More measures are expected to roll out to optimize capital management for State-owned enterprises (SOEs) in China, as a part of the country’s larger efforts to boost economic growth amid external challenges, experts said.
The measures would include further encouraging the mixed ownership reform and introducing new operational mechanisms for SOEs, and offering a more relaxed regulatory environment from the government, said Ma Jun, director at the Enterprise Research Institute under Development Research Center of the State Council.
The comments were made on Jan 12 at China Economic Prospect: Directions and Pathways for China’s SOE Reform in the New Era, an industry forum held by China Economic Times.
China had taken measures to tackle some SOEs’ structural problems in 2016, when the country’s top regulator for State assets, the State-owned Assets Supervision and Administration Commission, selected a group of 10 pilot State-owned companies and encouraged them to establish independent financial and operational arms to better manage their assets and serve the real economy.
Following the move, the SASAC said in late November it would release the second group of 10 pilot State-owned capital investment and operating companies.
Commenting on the moves, Xiao Yaqing, chairman of the SASAC, said earlier that those measures will help SOEs to have more efficient financial operations and resource management.
Xiao also said similar moves for provincial-level SOEs also will offer new momentum in driving regional economic growth.
Many provincial-level SOEs have started similar attempts with encouragement from local governments.
An example is the Shanxi State-owned Capital Investment and Operation Co Ltd.
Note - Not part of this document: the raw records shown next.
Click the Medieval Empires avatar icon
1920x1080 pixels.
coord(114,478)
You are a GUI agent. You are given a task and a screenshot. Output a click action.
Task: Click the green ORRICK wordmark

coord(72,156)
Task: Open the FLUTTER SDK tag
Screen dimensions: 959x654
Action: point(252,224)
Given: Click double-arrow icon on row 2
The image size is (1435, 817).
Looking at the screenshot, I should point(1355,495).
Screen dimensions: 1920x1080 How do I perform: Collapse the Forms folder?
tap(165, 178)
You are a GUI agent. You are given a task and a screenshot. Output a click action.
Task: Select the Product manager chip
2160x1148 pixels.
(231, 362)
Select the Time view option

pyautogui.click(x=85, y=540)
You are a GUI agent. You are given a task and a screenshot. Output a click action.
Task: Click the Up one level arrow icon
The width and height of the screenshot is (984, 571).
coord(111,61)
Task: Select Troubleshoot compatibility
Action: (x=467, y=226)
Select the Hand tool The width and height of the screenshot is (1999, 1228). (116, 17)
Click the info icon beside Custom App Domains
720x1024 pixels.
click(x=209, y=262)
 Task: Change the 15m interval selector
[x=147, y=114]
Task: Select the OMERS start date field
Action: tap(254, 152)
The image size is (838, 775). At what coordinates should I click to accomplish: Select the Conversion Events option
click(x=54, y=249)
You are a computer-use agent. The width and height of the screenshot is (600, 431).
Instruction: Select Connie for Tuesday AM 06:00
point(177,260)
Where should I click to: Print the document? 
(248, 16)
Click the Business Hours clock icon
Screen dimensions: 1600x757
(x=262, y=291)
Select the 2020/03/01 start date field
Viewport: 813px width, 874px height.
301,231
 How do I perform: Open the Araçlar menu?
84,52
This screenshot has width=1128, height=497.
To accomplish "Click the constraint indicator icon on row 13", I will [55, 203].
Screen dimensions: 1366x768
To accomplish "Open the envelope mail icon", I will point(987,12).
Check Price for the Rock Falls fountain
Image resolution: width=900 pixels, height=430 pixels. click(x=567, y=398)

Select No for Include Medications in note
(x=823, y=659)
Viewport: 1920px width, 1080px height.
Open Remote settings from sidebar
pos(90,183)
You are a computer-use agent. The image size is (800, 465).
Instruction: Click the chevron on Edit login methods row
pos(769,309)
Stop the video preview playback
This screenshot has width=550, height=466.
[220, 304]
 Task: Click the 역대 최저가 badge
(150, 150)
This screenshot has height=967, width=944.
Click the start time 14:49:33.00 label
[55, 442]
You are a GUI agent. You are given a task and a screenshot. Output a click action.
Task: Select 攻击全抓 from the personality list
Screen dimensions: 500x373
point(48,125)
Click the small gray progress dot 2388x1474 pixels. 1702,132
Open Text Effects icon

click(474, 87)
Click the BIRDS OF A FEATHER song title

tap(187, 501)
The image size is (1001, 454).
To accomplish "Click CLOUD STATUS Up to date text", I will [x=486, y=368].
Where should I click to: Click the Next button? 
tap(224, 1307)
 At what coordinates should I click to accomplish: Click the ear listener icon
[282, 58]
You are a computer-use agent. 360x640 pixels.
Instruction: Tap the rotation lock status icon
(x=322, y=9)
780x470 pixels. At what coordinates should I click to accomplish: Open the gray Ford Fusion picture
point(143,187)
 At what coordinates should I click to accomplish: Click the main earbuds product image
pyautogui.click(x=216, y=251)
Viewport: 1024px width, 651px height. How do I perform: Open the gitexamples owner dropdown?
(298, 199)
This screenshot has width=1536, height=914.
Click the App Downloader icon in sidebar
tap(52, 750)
The company was set up to improve asset management in SOEs based in North China’s Shanxi province. The company owns and manages all shares from provincial-level SOEs, and is responsible for financial activities like mergers, acquisitions, investment, and many others.
“We are confident in the attempt, but we have also realized numerous challenges, such as rising risks in transactions. We hope to see more guidelines from the central government on moves alike,” said Gao Chunyi, a division chief for SOE reform at the State-owned Assets Supervision and Administration Commission of Shanxi Provincial Government.
The province also has taken other measures effective to central SOE reform. For example, the local government has encouraged a total of seven provincial-level central SOEs to adopt mixed-ownerships structures.
In response to the local government’s call for mixed-ownership reform, Shanxi’s major baijiu (white alcohol) brand, Shanxi Xinghuacun Fenjiu Group Co Ltd, has transferred 11.45 percent of its shares last June to CR Enterprise, a subsidiary of China Resources (Holdings) Co Ltd, as a crucial step of its mixed-ownership reform.
Moreover, the company has optimized its management systems with reference to CR Enterprise’s experience.
“The move has largely raised the group’s operational efficiency and marked a crucial step for Shanxi-based SOEs’ reform process,” said Li Qiuxi, Party-secretary and chairman of Fenjiu Group.
According to Li, the group’s revenue in the alcohol sector doubled in 2018, compared with 2016. The group officially started its reform process in February of 2017.
“The group also benefits from a more relaxed regulatory environment, thanks to the local government,” Li said.